Honeymoon After Chicken Pox

Take note of the dead to heal


A nice article published January 4, 2011 in "La Croix " by Danielle Moyse, reproduced here for readers of Psychology & Meditation that questions our relationship to death through the work of Trungpa Ch.

It is a small text called "take note of death" from a seminar held Chögyam Trungpa United States in 1973, in which the Tibetan Master offers a novel approach healing ( The heart of the matter, Seuil, 1993). He first developed the idea that it should not be confused with a mechanical repair designed to eliminate symptoms. Such confusion, far short of actual restoration of health does, according to Trungpa, that extend the state that specifically caused the illness! So that healing is not where we thought he could find: the doctor is often assumed to have completed its work when it came to the end of the pathology for which, indeed, the patient had come see, especially when he silenced the message and sometimes salutary was the disease. (See also Moses D., Although born well-being-good die, Eres 2001)

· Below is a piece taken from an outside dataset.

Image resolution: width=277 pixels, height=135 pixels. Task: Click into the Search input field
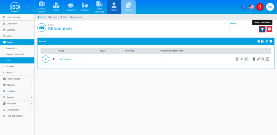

Because the disease is not primarily a failure of the body-machine. It appears as indicates that, through the symbol of Plague, Albert Camus had identified his part as an expression of a "divorce between man and his life," which defines the circumstances in the work of Camus, "the feeling of absurdity" ( Plague , Gallimard, 1947). However, if the assumption of the spiritual master and, by implication, that of the novelist are true, medicine, too exclusively mobilized by the search "treatments" should be reformed in depth, leading to real cures. Because the disease may appear as a symbol, and Camus suggests making a "plague" an allegorical figure, it indicates that it returns, like any symbol, to something larger than itself. It is on this that we should act together to heal, let alone to heal.

Now man is sick, says Trungpa (like Camus), a certain relationship to life. Unnecessary, therefore, to consider restoring health without really work on that report. What then is the tone? that of a certain lack of interest, attention vis-à-vis oneself. "Let was hit by a car or you have a cold, there is a moment where we did not pay attention to his person, "he said. Of course, there may be many reasons that lead to such a distraction, and it would reintroduce the idea, too rooted in our minds, that medicine is very powerful, as to believe itself capable of solving all factors that have unhinged patients, that is to say, after illuminating etymology of this word, which led them to lose their own trail.

Car it's quite the opposite movement prolonging medicine within the meaning of humility which could, according to the hypothesis of Tibetan thinker, bring to a reform as it may lead to real cures. Trungpa postulates that "the healing relationship is the meeting of two minds", the physician and patient, and that this meeting can take place if both take note of "the common experience from birth, old age, death and fear that underlies "... It is of course more comfortable" look down on the patient and disease, thinking that you are lucky not to suffer from this evil. " But "the attitude toward death <étant jugée> of prime importance, yet it is helping the patient to consider the possibility that joint could" begin the healing process. " In this regard, "it is not necessary, Trungpa said, to try to hide what is hard to tell." This does not mean that we should not, he suggests, bludgeon the likelihood of his imminent death to the patient. "We should ... help him understand a little better idea of loss - the possibility no longer exist and dissolve into the unknown. "For avoid getting into this horizon is, paradoxically, prevent life, while conversely heal really mean" that life no longer impedes the patient face death without resentment or expectation. "

Or, propose a way of healing is simply proposing a revolution in Western medicine. Daughter of a certain mechanistic conception of life inherited from Cartesian philosophy, our medicine, undoubtedly acting in many ways, it nevertheless allows us to be in relation to death other than an ambition of every power that excludes life? And can it in this context help doctors to project themselves on the common ground of the possibility of old age and death that would bring the patient? However, believing himself (and us) to protect, she considered the danger to which we expose ourselves when we kill death?